Online comments and conversations I've had with teachers reflect a tension between the desire to jolt lawmakers and the public and fear that staying home will jeopardize jobs and harm students.

Calabro
 "I am not sure that walking out is the the thing to do, but sure am motivated to do something," said  Beverly Woods Elementary teacher Marie Calabro, who has been trying to rally teachers and their supporters to stand outside schools every Wednesday afternoon to demonstrate support.  "To be honest, I think having a walkout may be a bit premature, and I wish teachers would either join NCAE and/or write their officials."

The N.C. Association of Educators isn't endorsing the walkout,  and is reminding members that striking or taking part in a "sick out"  is risky business in a right-to-work state.

"NCAE understands that this walkout is the consequence of the General Assembly and Governor McCrory for failing to live up to their constitutional requirements to enact budgets and policies that provide for a sound, basic education for all students in North Carolina’s public schools," the group's statement to members says. "NCAE is working within the legal and political systems to hold the politicians accountable for their actions this past year, including replacing them with elected leaders who will stand up for public education."

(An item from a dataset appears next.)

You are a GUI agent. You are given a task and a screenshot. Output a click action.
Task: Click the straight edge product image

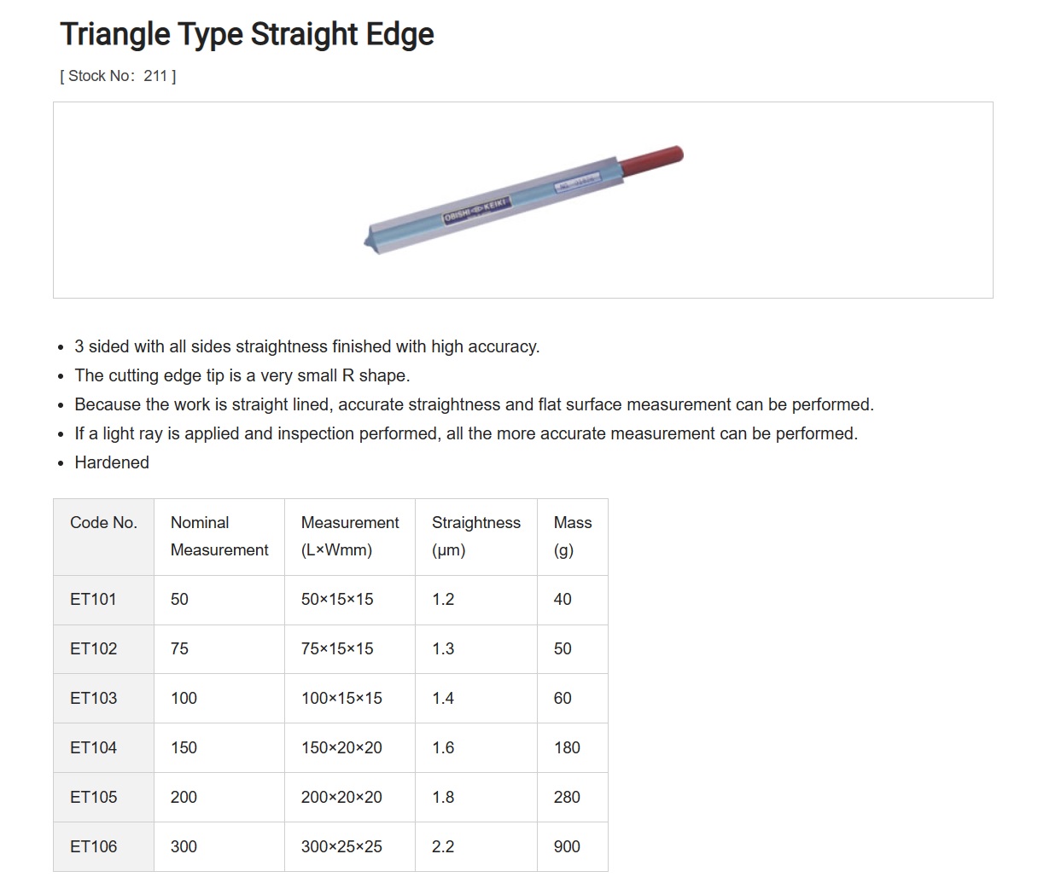(523, 200)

Judy Kidd, president of the Charlotte-based Classroom Teachers Association, isn't endorsing the walkout either.

But regardless of whether they're willing to take that kind of action,  many educators say they're far from ready to forget about a 2013 legislative session that brought sweeping changes for public education,  from the abolition of tenure and master's degree pay to the perpetuation of a pay scale that's gaining North Carolina a reputation as among the nation's worst places for teachers.

Kidd and Charles Smith, president of the Charlotte-Mecklenburg Association of Educators, say the next battle may come when districts follow the state mandate to offer four-year contracts to 25 percent of teachers for 2014-15.  Those contracts will offer a $500-a-year raise for those four years in exchange for teachers signing away all rights to tenure.  Superintendent Heath Morrison recently told the school board he's trying to figure out how the state expects the selection process to work.

Kidd and Smith say they both expect the tenure changes in this year's budget to be challenged in court.  "I encourage anybody who's offered a four-year contract with a $500 raise to turn it down and let the courts rule,"  Kidd said.

Smith said the NCAE and CMAE haven't taken a position yet on the new contracts. But personally,  he's with Kidd.  Anyone who signs away tenure won't be eligible to get it back if the courts rule against the new system,  he said.

"If you offer me (the four-year contract) I'm going to tell you 'no thanks,' " Smith said.  "To paraphrase the old saying,  you can have my tenure when you pry my cold, dead fingers from it."